*What to work on:* Only an exact repetition of all the entries will be accepted.

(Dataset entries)

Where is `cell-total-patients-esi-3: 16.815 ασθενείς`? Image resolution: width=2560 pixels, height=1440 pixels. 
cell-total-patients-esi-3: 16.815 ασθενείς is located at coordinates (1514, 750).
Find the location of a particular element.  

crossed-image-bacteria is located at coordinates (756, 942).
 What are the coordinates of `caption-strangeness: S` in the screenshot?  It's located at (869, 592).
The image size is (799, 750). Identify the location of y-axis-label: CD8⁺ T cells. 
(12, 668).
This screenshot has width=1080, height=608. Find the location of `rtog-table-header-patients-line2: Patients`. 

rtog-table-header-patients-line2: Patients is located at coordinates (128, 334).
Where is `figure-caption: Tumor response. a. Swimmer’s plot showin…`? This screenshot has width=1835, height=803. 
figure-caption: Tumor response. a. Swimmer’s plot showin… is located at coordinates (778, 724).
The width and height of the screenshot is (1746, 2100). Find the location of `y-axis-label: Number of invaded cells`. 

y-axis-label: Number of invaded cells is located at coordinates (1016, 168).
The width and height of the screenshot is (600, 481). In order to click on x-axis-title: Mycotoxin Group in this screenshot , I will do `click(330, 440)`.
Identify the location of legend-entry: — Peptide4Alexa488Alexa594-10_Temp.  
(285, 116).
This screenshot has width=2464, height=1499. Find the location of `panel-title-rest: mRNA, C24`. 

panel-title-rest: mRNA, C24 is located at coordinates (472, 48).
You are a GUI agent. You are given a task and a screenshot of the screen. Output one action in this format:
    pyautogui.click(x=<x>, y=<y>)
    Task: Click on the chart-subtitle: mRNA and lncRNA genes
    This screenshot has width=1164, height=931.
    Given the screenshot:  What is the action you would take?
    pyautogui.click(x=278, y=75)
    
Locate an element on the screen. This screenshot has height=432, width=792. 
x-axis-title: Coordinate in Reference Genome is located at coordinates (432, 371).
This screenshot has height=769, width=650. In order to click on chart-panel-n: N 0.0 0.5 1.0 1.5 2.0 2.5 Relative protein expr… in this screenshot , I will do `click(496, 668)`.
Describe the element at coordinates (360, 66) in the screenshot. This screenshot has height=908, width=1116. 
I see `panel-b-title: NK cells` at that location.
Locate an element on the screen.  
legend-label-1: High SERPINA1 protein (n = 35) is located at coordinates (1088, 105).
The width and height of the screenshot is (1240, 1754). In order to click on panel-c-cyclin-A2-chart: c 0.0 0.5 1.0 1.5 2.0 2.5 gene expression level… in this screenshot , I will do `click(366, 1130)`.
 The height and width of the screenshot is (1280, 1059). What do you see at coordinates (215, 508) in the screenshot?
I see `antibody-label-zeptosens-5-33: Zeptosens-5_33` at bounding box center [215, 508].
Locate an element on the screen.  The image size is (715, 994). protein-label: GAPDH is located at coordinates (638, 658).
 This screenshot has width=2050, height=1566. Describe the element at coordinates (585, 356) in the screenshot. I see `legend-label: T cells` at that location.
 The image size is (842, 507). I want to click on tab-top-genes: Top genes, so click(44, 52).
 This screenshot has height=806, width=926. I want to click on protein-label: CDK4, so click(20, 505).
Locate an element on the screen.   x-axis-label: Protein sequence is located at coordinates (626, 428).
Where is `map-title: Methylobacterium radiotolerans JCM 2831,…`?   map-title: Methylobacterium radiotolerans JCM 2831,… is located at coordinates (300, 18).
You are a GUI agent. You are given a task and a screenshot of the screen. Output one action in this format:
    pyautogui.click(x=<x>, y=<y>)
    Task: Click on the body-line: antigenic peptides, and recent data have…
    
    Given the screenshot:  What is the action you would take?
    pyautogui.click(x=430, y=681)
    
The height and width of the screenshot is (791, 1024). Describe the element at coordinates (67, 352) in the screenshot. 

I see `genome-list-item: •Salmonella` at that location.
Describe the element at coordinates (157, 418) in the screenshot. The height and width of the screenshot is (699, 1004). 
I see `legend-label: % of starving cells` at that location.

*Written response:*
Where is `cell-total-patients-esi-3: 16.815 ασθενείς`? Image resolution: width=2560 pixels, height=1440 pixels. 
cell-total-patients-esi-3: 16.815 ασθενείς is located at coordinates (1514, 750).
Find the location of a particular element.  

crossed-image-bacteria is located at coordinates (756, 942).
 What are the coordinates of `caption-strangeness: S` in the screenshot?  It's located at (869, 592).
The image size is (799, 750). Identify the location of y-axis-label: CD8⁺ T cells. 
(12, 668).
This screenshot has width=1080, height=608. Find the location of `rtog-table-header-patients-line2: Patients`. 

rtog-table-header-patients-line2: Patients is located at coordinates (128, 334).
Where is `figure-caption: Tumor response. a. Swimmer’s plot showin…`? This screenshot has width=1835, height=803. 
figure-caption: Tumor response. a. Swimmer’s plot showin… is located at coordinates (778, 724).
The width and height of the screenshot is (1746, 2100). Find the location of `y-axis-label: Number of invaded cells`. 

y-axis-label: Number of invaded cells is located at coordinates (1016, 168).
The width and height of the screenshot is (600, 481). In order to click on x-axis-title: Mycotoxin Group in this screenshot , I will do `click(330, 440)`.
Identify the location of legend-entry: — Peptide4Alexa488Alexa594-10_Temp.  
(285, 116).
This screenshot has width=2464, height=1499. Find the location of `panel-title-rest: mRNA, C24`. 

panel-title-rest: mRNA, C24 is located at coordinates (472, 48).
You are a GUI agent. You are given a task and a screenshot of the screen. Output one action in this format:
    pyautogui.click(x=<x>, y=<y>)
    Task: Click on the chart-subtitle: mRNA and lncRNA genes
    This screenshot has width=1164, height=931.
    Given the screenshot:  What is the action you would take?
    pyautogui.click(x=278, y=75)
    
Locate an element on the screen. This screenshot has height=432, width=792. 
x-axis-title: Coordinate in Reference Genome is located at coordinates (432, 371).
This screenshot has height=769, width=650. In order to click on chart-panel-n: N 0.0 0.5 1.0 1.5 2.0 2.5 Relative protein expr… in this screenshot , I will do `click(496, 668)`.
Describe the element at coordinates (360, 66) in the screenshot. This screenshot has height=908, width=1116. 
I see `panel-b-title: NK cells` at that location.
Locate an element on the screen.  
legend-label-1: High SERPINA1 protein (n = 35) is located at coordinates (1088, 105).
The width and height of the screenshot is (1240, 1754). In order to click on panel-c-cyclin-A2-chart: c 0.0 0.5 1.0 1.5 2.0 2.5 gene expression level… in this screenshot , I will do `click(366, 1130)`.
 The height and width of the screenshot is (1280, 1059). What do you see at coordinates (215, 508) in the screenshot?
I see `antibody-label-zeptosens-5-33: Zeptosens-5_33` at bounding box center [215, 508].
Locate an element on the screen.  The image size is (715, 994). protein-label: GAPDH is located at coordinates (638, 658).
 This screenshot has width=2050, height=1566. Describe the element at coordinates (585, 356) in the screenshot. I see `legend-label: T cells` at that location.
 The image size is (842, 507). I want to click on tab-top-genes: Top genes, so click(44, 52).
 This screenshot has height=806, width=926. I want to click on protein-label: CDK4, so click(20, 505).
Locate an element on the screen.   x-axis-label: Protein sequence is located at coordinates (626, 428).
Where is `map-title: Methylobacterium radiotolerans JCM 2831,…`?   map-title: Methylobacterium radiotolerans JCM 2831,… is located at coordinates (300, 18).
You are a GUI agent. You are given a task and a screenshot of the screen. Output one action in this format:
    pyautogui.click(x=<x>, y=<y>)
    Task: Click on the body-line: antigenic peptides, and recent data have…
    
    Given the screenshot:  What is the action you would take?
    pyautogui.click(x=430, y=681)
    
The height and width of the screenshot is (791, 1024). Describe the element at coordinates (67, 352) in the screenshot. 

I see `genome-list-item: •Salmonella` at that location.
Describe the element at coordinates (157, 418) in the screenshot. The height and width of the screenshot is (699, 1004). 
I see `legend-label: % of starving cells` at that location.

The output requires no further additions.